▸ WHAT IS NEEDED:
Copy exactly the lines of the material below that run from the one containing "Switch to the JS设置 tab" through the one containing "Task: Share this news on Facebook". Copy no other lines.

▸ STORED DATA:
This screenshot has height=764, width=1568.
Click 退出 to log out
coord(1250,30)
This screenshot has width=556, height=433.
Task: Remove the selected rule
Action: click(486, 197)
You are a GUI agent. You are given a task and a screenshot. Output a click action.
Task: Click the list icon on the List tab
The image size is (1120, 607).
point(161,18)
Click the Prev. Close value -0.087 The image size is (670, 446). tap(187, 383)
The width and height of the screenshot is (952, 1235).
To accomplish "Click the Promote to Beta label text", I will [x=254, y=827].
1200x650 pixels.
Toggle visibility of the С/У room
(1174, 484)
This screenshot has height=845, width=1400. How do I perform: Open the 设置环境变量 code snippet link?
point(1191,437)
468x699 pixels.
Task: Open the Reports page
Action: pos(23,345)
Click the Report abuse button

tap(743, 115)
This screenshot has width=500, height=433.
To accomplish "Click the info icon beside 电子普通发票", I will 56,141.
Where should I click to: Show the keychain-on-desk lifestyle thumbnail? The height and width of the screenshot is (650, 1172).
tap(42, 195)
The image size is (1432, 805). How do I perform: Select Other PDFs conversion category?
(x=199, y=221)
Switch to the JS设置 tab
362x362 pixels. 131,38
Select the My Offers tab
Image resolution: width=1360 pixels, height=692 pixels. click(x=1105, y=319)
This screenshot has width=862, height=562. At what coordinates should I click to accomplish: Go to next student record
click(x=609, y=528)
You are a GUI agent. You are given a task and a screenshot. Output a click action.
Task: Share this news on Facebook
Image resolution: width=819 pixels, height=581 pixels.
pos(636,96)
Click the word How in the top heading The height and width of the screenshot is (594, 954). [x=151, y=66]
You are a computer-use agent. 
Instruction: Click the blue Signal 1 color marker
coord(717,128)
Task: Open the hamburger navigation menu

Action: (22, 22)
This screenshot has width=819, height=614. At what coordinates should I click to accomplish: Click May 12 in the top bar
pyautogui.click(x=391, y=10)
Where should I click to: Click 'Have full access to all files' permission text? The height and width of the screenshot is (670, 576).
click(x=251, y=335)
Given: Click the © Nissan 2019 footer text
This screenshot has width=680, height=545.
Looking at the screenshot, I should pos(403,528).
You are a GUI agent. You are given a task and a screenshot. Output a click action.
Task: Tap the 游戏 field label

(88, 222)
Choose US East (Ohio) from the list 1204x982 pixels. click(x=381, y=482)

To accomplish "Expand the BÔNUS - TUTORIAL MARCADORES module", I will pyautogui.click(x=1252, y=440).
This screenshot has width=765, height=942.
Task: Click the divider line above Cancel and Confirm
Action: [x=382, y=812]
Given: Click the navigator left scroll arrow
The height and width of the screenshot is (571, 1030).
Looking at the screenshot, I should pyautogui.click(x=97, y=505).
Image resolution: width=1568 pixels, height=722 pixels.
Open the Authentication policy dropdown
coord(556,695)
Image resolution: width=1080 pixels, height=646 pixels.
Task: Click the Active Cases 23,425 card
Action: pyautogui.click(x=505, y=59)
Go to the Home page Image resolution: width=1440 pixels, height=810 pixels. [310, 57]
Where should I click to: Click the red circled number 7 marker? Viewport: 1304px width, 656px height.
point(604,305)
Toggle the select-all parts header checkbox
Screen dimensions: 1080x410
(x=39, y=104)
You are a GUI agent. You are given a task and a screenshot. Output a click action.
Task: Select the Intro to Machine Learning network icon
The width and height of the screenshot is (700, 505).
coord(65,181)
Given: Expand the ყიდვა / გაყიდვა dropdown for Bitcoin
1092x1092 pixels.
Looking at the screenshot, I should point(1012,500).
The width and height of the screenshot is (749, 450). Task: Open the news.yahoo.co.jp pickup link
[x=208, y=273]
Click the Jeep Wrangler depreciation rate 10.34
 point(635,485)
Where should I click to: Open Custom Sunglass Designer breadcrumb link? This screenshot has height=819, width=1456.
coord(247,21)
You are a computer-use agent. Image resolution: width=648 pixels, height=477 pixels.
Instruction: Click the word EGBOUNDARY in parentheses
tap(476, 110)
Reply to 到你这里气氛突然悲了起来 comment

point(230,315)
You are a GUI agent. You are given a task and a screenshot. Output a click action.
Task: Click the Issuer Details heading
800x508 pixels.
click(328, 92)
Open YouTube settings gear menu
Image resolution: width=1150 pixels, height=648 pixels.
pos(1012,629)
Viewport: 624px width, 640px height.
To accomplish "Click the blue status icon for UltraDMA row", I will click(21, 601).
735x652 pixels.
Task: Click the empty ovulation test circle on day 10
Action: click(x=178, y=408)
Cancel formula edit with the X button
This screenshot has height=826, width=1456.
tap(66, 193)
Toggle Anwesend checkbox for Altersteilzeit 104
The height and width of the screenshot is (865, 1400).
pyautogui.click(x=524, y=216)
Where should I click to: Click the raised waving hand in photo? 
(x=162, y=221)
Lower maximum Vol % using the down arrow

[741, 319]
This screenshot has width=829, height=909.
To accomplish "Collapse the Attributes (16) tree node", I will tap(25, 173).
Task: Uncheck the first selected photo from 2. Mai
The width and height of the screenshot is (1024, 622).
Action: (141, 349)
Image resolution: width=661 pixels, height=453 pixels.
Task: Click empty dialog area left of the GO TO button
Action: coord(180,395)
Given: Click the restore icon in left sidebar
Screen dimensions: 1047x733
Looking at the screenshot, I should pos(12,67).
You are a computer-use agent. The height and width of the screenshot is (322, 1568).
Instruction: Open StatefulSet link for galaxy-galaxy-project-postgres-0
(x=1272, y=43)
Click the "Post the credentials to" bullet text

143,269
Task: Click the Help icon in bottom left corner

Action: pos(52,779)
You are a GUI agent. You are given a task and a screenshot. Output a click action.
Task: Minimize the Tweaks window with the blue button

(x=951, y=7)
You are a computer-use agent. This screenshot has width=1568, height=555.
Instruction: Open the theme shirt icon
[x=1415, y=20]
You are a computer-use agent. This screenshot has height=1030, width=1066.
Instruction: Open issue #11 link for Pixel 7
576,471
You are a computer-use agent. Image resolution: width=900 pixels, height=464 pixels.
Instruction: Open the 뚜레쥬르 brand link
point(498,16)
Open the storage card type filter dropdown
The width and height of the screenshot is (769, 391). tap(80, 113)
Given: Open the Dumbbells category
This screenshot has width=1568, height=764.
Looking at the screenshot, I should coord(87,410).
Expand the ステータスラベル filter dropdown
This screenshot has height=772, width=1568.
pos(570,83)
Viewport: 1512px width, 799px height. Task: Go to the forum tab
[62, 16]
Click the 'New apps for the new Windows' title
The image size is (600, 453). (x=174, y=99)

▸ RESPONSE BELOW:
Switch to the JS设置 tab
362x362 pixels. 131,38
Select the My Offers tab
Image resolution: width=1360 pixels, height=692 pixels. click(x=1105, y=319)
This screenshot has width=862, height=562. At what coordinates should I click to accomplish: Go to next student record
click(x=609, y=528)
You are a GUI agent. You are given a task and a screenshot. Output a click action.
Task: Share this news on Facebook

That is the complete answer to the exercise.